Quantcast
French nuclear watchdog on high alert after nuclear plant fire – Metro US

French nuclear watchdog on high alert after nuclear plant fire

FILE PHOTO: The weekly cabinet meeting at the Elysee Palace
FILE PHOTO: The weekly cabinet meeting at the Elysee Palace in Paris

By Benjamin Mallet

PARIS (Reuters) -France on Friday temporarily activated the crisis centre of its ASN nuclear watchdog after a fire at the Zaporizhzhia nuclear plant in Ukraine broke out, using the country’s expertise in nuclear radiation to monitor developments amid intense fighting around the plant.

Russian forces seized the largest nuclear power plant in Europe after a building at the complex was set ablaze during fighting with Ukrainian defenders, local authorities said.

Fears of a potential nuclear disaster at the Zaporizhzhia plant spread alarm across world capitals before the authorities said the fire in a building identified as a training centre had been extinguished.

France’s ASN watchdog later on Friday said, the crisis centre has been deactivated again at around 1700 GMT, but added that a special team of its experts would continue to actively monitor the situation in Ukraine.

French energy minister Barbara Pompili said in the morning no changes regarding radiation levels had been signalled. “That’s rather reassuring,” she told Franceinfo radio. “But these very sensitive facilities need to be shielded.”

The ASN said no information received so far from the Ukrainian safety agency or the Vienna-based International Atomic Energy Agency (IAEA) was cause for alarm.

“We have no information suggesting a system that contribute to the plant’s safety has been hit in the attack,” Anne-Cecile Rigail, ASN’s deputy managing director, told Reuters.

France’s IRSN nuclear institute, the technical arm of the ASN watchdog, said it had been in contact with the Ukrainian safety agency on Friday morning and that they had assured the French there had been no cut in power supply to the reactors.
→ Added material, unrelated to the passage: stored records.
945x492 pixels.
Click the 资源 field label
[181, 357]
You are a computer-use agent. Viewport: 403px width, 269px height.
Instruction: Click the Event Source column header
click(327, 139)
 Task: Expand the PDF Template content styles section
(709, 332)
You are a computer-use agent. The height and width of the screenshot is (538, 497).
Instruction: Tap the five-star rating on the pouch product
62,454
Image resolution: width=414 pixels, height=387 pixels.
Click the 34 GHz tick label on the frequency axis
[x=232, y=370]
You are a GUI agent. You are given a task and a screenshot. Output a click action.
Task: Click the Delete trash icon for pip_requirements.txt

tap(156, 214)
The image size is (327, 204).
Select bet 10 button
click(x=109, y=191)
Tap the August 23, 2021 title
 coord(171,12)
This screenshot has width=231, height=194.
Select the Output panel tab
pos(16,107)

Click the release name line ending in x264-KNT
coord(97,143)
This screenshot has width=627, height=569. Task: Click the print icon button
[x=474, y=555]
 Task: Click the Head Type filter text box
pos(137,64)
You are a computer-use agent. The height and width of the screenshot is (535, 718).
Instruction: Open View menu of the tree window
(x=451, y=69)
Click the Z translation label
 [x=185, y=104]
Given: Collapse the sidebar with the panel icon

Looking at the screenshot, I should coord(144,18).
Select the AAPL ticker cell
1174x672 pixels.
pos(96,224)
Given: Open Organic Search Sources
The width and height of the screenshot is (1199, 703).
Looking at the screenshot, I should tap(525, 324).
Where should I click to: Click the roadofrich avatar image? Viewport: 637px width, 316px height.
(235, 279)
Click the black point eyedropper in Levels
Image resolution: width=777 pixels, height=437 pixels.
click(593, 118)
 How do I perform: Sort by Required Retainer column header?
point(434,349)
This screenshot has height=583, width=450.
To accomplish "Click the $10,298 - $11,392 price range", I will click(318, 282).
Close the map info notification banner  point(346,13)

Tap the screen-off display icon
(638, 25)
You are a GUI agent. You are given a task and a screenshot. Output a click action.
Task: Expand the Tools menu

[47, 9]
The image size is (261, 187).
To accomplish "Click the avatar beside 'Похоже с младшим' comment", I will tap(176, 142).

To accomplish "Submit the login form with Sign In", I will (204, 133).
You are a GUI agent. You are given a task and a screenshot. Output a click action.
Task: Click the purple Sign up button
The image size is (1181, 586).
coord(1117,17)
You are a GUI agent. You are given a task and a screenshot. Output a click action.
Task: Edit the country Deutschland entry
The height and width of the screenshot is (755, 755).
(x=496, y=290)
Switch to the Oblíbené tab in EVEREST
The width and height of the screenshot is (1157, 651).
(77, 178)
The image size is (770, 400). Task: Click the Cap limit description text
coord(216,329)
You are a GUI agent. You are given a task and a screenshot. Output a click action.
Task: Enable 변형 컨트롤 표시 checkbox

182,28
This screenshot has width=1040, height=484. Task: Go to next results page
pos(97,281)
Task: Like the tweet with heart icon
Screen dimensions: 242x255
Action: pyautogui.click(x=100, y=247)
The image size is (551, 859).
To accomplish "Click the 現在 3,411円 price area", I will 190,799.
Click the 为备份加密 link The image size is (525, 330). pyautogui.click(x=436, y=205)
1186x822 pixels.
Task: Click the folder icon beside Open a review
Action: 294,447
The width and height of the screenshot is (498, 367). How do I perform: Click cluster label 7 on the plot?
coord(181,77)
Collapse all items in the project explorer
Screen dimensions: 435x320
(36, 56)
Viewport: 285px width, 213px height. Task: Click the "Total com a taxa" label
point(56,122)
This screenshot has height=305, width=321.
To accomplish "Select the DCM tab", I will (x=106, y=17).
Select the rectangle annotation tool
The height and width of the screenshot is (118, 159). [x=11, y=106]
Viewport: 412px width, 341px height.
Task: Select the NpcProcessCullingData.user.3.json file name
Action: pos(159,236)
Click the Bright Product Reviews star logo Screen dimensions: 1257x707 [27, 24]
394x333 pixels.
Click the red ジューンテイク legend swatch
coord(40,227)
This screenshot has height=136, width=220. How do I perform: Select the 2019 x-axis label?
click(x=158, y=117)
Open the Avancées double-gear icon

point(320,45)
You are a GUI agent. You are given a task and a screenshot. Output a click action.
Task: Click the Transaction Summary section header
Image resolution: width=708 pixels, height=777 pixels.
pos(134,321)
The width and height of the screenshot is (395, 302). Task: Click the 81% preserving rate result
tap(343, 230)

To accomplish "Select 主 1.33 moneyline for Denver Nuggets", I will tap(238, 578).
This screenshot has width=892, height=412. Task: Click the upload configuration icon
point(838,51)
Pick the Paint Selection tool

“We had confirmation by the safety agency their had been no loss in electric supplies at the site, so all reactors are supplied properly,” Karine Herviou, deputy managing director of IRSN, told Reuters.

“Even if we lost all sources of external electricity supply, each reactor has four emergency electric generators and they have on site enough fuel to last for at least a week, even without refuelling,” she said.

IRSN has about 440 nuclear sensors across France that can detect radiation levels in real-time and also has access to a network of sensors with countries bordering Ukraine, it said.